Bensdira showcases some of the international partners, including a collective in Haiti that needs sewing machines, as well as Loopstra’s program in Iringa, Tanzania. “You will have the unique opportunity to connect directly with the people in other countries,” she says, brightly. “Maybe you will even make a friend along the way, that you can one day visit.” 

Bensdira then leads students through a five-part lesson that includes an active “privilege walk” (which asks students to assume diverse profiles and see how gender, location, financial status, sexual orientation and race can affect life on a day-to-day basis), a class discussion of foreign aid (including how it should be administered responsibly, and a talk by a Tanzanian elder on what happens when it isn’t), and finally a personality quiz, which helps students see how they can personally contribute locally, and make impacts, globally.

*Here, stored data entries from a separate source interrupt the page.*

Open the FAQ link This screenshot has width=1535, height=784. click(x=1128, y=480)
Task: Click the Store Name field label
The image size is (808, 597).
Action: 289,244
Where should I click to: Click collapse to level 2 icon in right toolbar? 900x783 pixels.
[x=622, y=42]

Mike Ready, an Ontario elementary school teacher, has seen first-hand the impact these lessons can have on students. Involved for more than a decade in Schools 4 Schools and other projects by Elephant Thoughts, he’s already signed up for CFP. In the past his classes have fundraised to buy chickens for families and fund educational programs in Africa and India, and he remembers one that was particularly powerful. “We supported a whole community that was living in a garbage dump,” he remembers about the project, which was based in Managua, the capital city of Nicaragua. 

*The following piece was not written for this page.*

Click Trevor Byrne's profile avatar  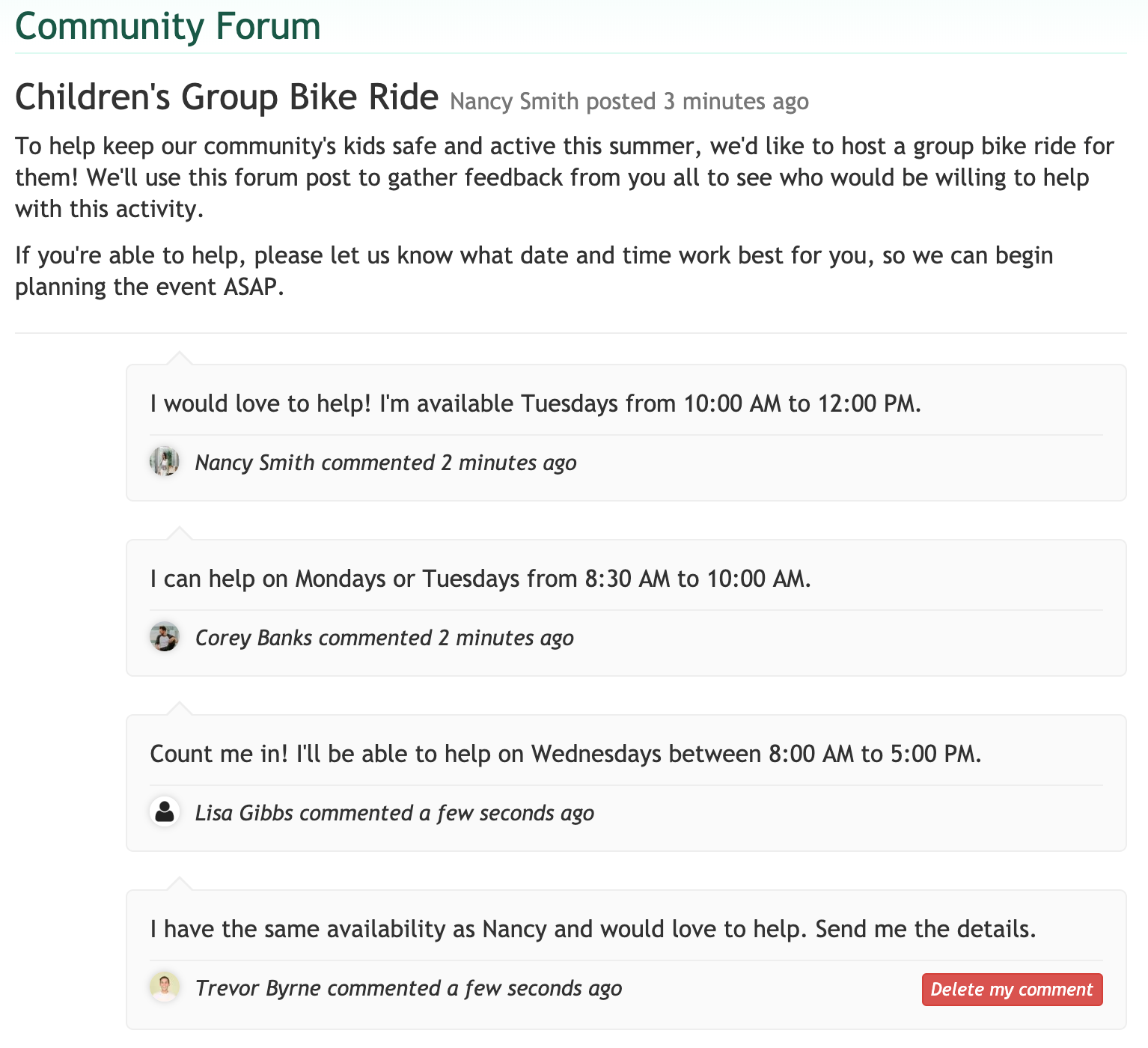coord(164,987)
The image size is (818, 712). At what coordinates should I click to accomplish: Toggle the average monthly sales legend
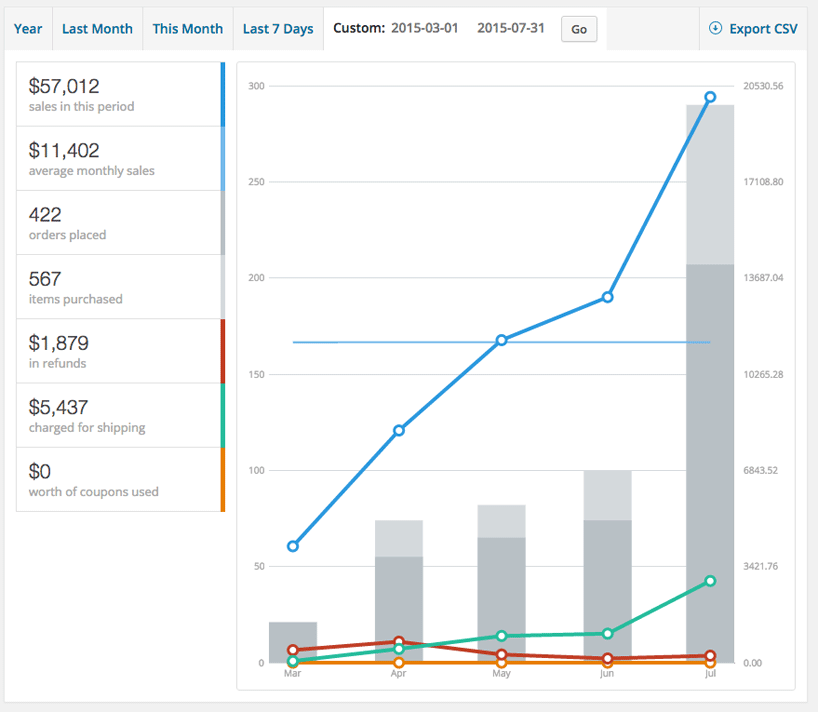121,159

Amongst his students, it was a moment of awakening—and some discomfort. “We had some nervous smiles,” he says. “They couldn’t quite believe that these kids would live in a dump.” And after traversing that hump—and overcoming some unfounded self-satisfaction (an attitude of, “look at us, we’re do-gooders,” in Ready’s words), the class began to evolve and gain a greater understanding of both the issues at play, and those individual families, who live such a different life than their own. And, they raised enough to pipe clean water into the school at the dump, and then, later, build a functioning bathroom. “Those kids from my class are now in university, but I guarantee that every single one of them still remembers it,” he says.

The key, he says, is that projects are put forward by the communities themselves, based on their needs, rather than some sort of Western understanding of them. For example, while perhaps drama and music wouldn’t seem like such a priority in a poverty-stricken region like Iringa, Tanzania, it’s all about community building and raising the status of street kids. Through a series of gatherings and classes, the kids there prepare a performance, then bring in university students and government officials to watch. It builds a bridge between strata in that society, and shows that these kids are talented and worthwhile. “People love it,” says Loopstra. “They celebrate the kids.”

With CFP, she’s looking forward to seeing the engagement and interaction, on both sides of the ocean, seeing kids in Canada and Tanzania talking to each other, sharing jokes, and experiences, even streaming music they’ve made for each other, the notes flying across continents, into hearts and minds. She’s anticipating joy and silliness, and an understanding that happiness isn’t necessarily monetary, and that we all have our humanity in common, even amongst stark differences. “I hope it brings awareness,” she says. “I hope it opens eyes.”